[llvm] [IRPGO][ValueProfile] Instrument virtual table address that could be used to do virtual table address comparision for indirect-call-promotion. (PR #66825)

David Li via llvm-commits llvm-commits at lists.llvm.org
Mon Oct 9 18:27:50 PDT 2023


david-xl wrote:

> > > > > > Yes there are tradeoffs to doing this purely with whole program class hierarchy analysis vs with profiled type info, and in fact they can be complementary. For example, the profile info can indicate what order to do the vtable comparisons (i.e. descending order of hotness, as we do for vfunc comparisons in current ICP), while WP CHA can be used to determine when no fallback is required. Also, another advantage of doing this with profiling is also that it does not require WP visibility, which may be difficult to guarantee.

(Source material):

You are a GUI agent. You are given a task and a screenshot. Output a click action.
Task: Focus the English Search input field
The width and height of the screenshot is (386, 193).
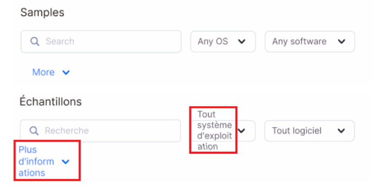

(Complete the following):
A. Answer these questions from the LLVM mailing-list post:
(i) What pull request number appears in the subject line?
(ii) What does the post say whole-program class hierarchy analysis can be used to determine?
(iii) In what order can the profile info indicate the vtable comparisons should be done?
B. For each statement, say whether the LLVM mailing-list post supports it. Answer yes or no and quote the words that decide it.
(i) The post was sent on a Monday in October 2023.
(ii) The post says the profiling approach requires whole-program visibility.
(iii) The post treats the two approaches as mutually exclusive.
C. Carry the LLVM mailing-list post forward from its last sentence, adding a few sentences that continue the same line of discussion.

(Expected outputs):
A.
(i) #66825
(ii) When no fallback is required.
(iii) In descending order of hotness, as is done for vfunc comparisons in current ICP.

B.
(i) Yes: "Mon Oct 9 18:27:50 PDT 2023"
(ii) No: "it does not require WP visibility"
(iii) No: "in fact they can be complementary"

C.
> > > > > 
> > > > > 
> > > > > Gotcha, that makes sense. Are there plans on your side to extend this level of value profiling/WP CHA to AutoFDO? I'm looking into trying out the WP CHA approach on my side since it looks like there are cases it can catch in our internal workloads.
> > > > 
> > > > 
> > > > AutoFDO support is a natural follow-up for profile-gen. I'm currently working on having more vtable comparisons with class-hierarchy-analysis and do more devirtualization with type information.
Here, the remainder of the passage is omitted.